On
a Friday morning in February of 1974 my divorce became final. Late
that afternoon I got a call from my brother saying my mother was
nearing the end of her long struggle with cancer and that I should
probably come home. I think I went into shock because I started
scrubbing my apartment clean on my hands and knees all night long.
Then I got into the car and drove home. The following Friday, she
passed away. I remained at my family home to take care of Meg and
get her through high school. My two brothers and other sister came
and stayed as well. My parents had been in the middle of divorcing,
and we all felt, strongly, that my father would not be able to take
good care of Meg, and that she would be better off with us (that
meant me). As the eldest, I had been bred for the role of her
surrogate mother and caretaker from her birth because both she and my
mother were so challenged with their health. I got custody of Meg.
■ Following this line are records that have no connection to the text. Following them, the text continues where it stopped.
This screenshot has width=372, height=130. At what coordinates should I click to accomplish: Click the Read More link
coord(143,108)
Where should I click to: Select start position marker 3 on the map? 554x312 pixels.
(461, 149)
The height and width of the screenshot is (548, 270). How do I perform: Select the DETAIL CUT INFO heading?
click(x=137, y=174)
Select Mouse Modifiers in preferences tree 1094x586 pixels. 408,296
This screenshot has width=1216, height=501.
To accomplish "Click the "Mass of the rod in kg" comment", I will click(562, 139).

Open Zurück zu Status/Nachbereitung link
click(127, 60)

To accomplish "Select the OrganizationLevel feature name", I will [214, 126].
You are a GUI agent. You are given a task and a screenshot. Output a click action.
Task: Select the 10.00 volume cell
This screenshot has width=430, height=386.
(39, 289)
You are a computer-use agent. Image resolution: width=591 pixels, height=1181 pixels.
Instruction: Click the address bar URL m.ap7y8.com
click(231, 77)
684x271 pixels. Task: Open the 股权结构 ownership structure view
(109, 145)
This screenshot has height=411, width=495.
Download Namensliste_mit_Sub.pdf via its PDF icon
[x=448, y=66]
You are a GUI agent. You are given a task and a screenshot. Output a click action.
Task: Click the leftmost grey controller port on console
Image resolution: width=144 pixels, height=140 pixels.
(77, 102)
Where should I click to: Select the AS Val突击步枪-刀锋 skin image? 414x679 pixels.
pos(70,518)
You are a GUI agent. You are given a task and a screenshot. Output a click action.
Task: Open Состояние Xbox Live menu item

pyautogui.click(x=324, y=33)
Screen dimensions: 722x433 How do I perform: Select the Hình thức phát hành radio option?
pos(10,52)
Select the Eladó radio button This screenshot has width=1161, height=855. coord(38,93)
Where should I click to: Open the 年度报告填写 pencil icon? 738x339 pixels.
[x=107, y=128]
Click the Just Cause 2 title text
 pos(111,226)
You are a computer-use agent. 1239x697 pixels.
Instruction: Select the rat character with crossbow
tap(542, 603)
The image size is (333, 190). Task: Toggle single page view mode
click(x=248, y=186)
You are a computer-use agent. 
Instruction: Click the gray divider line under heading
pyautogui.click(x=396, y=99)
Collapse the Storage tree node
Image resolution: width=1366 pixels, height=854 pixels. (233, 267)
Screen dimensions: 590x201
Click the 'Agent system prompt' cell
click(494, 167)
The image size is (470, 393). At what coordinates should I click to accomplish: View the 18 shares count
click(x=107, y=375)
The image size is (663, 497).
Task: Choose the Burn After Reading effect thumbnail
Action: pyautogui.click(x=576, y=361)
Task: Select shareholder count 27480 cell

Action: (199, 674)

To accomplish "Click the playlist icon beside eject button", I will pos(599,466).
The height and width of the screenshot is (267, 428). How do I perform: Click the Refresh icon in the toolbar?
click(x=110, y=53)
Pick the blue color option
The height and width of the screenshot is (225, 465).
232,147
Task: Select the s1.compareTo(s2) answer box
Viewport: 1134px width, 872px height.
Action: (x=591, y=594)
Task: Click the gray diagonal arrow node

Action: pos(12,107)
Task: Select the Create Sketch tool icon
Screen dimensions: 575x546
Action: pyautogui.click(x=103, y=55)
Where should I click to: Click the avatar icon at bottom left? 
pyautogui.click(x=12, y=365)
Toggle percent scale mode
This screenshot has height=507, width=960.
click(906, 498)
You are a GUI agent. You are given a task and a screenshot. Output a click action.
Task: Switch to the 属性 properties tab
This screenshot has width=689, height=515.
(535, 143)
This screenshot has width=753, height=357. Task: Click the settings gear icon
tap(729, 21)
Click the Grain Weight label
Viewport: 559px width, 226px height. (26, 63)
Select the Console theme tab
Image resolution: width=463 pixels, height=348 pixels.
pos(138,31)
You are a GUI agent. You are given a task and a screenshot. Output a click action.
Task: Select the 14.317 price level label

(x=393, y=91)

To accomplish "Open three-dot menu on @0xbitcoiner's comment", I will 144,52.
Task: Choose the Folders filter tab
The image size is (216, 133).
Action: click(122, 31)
Our main goal was to get her through high school. Once she
graduated, we drifted in and out of each other’s lives over the
years. I was farthest out of the loop, having moved to Europe. When
I returned I moved across the country to Portland, OR. On occasion,
I got back for Christmas. More often, many months would pass without
calling each other. Except for Meg. Everyone stayed in touch with
Meg on a consistent basis.
When
she was diagnosed with cancer, we all rallied together again to help
her get through her most challenging ordeal. We went to see her
regularly and ended up spending days together. In this way, we got
to meet each other anew and see each other through our adult eyes.
Because Meg’s situation had everyone in a compassionate state of
mind, we were able to talk about things that had happened in the
family when we were young, and we shared with each other the hurts
and traumas of those days. Many long-held perceptions of each
other’s shortcomings were dispelled and we began to know who we
truly are and to appreciate each other. I have some awesome
siblings!
The
third blessing was seeing each other’s special qualities and
experiencing the love and strength of our family bond, which had
eluded us for so many years. I had long abandoned the hope that this
would ever happen . . . yet here it was. In many families, such a
situation drives them apart. We were, indeed, blessed.
“I
do not at all understand the mystery of grace – only that it meets
us where we are, but does not leave us where it found us.”